Sostengo que: el cuento más bello del mundo es aquel que logra una fusión perfecta entre un momento de gran plenitud humana y una forma perfecta, armónica, inevitable. Lo menciono porque en Huellas de fuego hay cuentos memorables que alcanzan ese logro. Y sólo una sensibilidad especial, superlativa a ratos, es capaz de semejante proeza literaria. Algunos de dichos cuentos, a mi juicio, son: Lágrimas que hablan; El guayacán dormido; Tal por cual; La intrusa y Burbujas, entre otros.

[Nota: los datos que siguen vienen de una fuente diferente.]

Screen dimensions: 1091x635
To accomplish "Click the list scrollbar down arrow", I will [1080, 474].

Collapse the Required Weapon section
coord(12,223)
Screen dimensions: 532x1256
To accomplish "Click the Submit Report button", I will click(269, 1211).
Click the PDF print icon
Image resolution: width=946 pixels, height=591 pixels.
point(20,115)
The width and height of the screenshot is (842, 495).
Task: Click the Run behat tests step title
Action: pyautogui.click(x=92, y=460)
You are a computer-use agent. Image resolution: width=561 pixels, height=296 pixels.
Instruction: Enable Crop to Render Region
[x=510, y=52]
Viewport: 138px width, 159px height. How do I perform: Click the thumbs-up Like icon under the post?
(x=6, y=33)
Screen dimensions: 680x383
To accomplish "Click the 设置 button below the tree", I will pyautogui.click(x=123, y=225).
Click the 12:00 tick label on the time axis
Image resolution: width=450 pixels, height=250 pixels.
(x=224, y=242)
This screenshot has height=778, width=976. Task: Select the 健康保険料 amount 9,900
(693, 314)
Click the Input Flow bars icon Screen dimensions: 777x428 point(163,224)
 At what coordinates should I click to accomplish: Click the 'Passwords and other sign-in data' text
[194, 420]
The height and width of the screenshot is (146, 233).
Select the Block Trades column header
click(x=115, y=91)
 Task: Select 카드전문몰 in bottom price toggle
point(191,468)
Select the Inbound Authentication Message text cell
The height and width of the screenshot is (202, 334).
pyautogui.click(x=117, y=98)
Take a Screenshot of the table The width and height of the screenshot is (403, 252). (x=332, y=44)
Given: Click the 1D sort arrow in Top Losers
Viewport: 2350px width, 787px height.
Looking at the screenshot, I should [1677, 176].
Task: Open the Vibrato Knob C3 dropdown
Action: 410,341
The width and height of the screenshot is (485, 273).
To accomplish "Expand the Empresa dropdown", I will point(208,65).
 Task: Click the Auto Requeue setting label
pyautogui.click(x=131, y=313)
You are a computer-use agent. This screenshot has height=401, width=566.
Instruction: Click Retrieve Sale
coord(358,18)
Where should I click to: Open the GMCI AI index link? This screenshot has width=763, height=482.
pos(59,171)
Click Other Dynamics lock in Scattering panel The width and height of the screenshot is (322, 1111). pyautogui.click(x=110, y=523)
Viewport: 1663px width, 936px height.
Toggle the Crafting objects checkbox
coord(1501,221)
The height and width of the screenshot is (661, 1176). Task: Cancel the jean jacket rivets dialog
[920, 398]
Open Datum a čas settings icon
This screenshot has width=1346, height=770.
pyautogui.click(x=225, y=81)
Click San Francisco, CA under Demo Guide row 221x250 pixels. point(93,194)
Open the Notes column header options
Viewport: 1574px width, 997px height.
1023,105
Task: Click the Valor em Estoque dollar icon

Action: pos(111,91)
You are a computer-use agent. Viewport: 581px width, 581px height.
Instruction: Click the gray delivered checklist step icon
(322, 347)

Me parece valedero señalar que hace poco más de tres años la Dra. McKay tomó conmigo un taller de cuento en el que desde el principio era evidente que era dueña de un talento superlativo para narrar historias, muchas de ellas cautivantes. Nieta del periodista y escritor Santiago McKay, quien tenía en La Estrella de Panamá durante muchos años una columna firmada con el seudónimo Fray Rodrigo, nuestra novel autora confiesa que sin duda recibió una sistemática influencia de la sensibilidad de su querido abuelo. Pero su modestia no le permite admitir que quien tiene un particular talento innato tarde o temprano logra un prestigio merecido.
A menudo el lector espera que el autor le dé todo resuelto como inventor de la historia. La pregunta de cajón es: ¿cómo puede el mismísimo arquitecto responsable de urdir la trama, no saber cómo terminarla? A menudo al autor no le interesa tanto cómo termina la urdimbre sino más bien cómo se va armando sobre la marcha. Lo que se va descubriendo puede ser igual de fascinante. Pero también ocurre que es la propia historia la que da la pauta de cómo habrá de finalizar, sin que el autor se atreva a meterse.
Hay quienes teniendo determinado final en mente, escriben para cumplirlo. Otros desarrollan su historia por puro placer, dejándose llevar por hechos que se van enmarañando. El uruguayo Juan Carlos Onetti decía: “Si supiera cómo van a terminar mis historias, ¿para qué las escribo?” Hay cuentos de Anamaris McKay donde procede de similar manera.
Es propicia la ocasión para invitar a los lectores para que asistan el 25 de agosto, a las 2:10 pm., a la presentación de Huellas de fuego, de Anamaris McKay, en el salón “Lagunilla” de Atlapa, durante la Feria Internacional del Libro.